■ **Directions for this task**:
Below are entries; work out how many of their lines include the string "will", and reply with the number only.

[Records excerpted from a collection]
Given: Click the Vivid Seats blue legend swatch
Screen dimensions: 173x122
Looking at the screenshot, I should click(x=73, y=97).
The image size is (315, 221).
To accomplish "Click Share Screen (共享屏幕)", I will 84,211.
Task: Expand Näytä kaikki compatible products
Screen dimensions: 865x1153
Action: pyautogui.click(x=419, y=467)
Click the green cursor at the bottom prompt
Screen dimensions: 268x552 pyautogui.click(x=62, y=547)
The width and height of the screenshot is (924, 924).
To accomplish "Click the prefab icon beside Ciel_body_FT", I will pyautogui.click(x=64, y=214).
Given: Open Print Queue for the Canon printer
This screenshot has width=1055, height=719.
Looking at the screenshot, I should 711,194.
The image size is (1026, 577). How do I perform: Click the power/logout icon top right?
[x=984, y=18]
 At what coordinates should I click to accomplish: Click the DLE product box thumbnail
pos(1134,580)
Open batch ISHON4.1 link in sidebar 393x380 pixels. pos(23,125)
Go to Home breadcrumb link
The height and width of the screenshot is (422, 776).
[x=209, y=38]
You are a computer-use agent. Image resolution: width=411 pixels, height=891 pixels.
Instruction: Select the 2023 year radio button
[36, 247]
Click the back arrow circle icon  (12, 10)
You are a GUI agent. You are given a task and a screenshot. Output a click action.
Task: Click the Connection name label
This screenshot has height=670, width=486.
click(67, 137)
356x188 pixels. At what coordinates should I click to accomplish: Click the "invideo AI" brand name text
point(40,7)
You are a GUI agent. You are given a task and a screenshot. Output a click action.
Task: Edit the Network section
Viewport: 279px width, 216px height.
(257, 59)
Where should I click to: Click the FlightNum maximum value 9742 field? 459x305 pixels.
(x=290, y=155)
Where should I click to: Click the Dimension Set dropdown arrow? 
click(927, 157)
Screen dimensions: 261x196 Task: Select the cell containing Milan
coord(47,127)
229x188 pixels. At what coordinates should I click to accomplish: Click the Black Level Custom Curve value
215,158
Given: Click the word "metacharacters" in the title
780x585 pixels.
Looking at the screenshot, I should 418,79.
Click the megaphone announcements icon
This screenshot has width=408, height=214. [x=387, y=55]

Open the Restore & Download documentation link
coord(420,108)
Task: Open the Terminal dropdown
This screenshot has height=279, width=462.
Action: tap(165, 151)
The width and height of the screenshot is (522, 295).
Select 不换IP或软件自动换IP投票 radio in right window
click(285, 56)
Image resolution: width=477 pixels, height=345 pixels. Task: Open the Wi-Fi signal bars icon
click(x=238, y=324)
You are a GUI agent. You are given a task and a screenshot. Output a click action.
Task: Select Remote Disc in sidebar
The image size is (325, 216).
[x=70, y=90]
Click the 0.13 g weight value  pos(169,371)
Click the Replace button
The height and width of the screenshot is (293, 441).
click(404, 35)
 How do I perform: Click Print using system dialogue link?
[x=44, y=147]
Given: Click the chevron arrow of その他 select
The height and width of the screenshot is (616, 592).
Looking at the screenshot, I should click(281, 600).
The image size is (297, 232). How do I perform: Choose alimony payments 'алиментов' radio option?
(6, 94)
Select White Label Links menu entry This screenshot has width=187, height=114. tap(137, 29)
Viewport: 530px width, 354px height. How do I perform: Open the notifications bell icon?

■ **Exercise solution**:
2